**What this task involves**
Each line of the material holding the word "computer" must be identified and copied.

** Opening Material to process block **

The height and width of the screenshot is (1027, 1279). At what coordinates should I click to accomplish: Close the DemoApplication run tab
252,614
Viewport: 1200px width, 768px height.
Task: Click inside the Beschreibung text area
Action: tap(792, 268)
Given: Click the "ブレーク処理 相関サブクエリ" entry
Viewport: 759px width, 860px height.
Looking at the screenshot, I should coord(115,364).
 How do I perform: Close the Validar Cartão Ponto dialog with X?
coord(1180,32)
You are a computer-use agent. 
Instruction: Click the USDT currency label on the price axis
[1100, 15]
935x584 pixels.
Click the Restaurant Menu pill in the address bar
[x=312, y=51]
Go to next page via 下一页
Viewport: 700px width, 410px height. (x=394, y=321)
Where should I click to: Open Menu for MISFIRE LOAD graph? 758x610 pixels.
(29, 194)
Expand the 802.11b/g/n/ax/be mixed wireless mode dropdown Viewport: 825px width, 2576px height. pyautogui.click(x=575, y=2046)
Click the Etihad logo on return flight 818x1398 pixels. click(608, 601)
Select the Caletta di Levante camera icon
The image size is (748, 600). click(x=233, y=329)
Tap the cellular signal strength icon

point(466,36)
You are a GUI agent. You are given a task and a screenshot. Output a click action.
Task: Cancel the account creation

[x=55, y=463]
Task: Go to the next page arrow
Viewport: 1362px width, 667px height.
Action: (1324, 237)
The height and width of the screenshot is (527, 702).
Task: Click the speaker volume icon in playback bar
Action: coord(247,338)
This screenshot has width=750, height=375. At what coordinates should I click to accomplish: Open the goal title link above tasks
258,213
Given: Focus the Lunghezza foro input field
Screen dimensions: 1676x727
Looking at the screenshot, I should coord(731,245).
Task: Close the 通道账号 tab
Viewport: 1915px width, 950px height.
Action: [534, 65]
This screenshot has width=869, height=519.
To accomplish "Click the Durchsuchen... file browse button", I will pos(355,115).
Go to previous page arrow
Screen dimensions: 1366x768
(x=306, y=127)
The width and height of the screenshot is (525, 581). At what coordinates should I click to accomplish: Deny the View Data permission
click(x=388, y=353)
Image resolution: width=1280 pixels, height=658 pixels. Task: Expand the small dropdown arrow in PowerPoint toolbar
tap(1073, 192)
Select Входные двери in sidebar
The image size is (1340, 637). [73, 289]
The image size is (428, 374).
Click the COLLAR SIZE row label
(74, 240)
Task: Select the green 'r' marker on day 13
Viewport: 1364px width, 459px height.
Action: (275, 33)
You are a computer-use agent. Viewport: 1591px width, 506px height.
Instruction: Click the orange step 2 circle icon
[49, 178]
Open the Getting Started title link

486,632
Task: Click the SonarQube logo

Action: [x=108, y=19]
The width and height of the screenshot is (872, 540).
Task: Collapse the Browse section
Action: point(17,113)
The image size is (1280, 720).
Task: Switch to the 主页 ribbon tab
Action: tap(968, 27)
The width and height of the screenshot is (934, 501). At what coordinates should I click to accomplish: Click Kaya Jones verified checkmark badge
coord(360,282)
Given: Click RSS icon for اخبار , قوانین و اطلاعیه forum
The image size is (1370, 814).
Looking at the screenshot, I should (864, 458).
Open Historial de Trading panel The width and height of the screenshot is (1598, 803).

** Closing Material to process block **

**Task output**
You are a computer-use agent. 
You are a computer-use agent. Viewport: 1591px width, 506px height.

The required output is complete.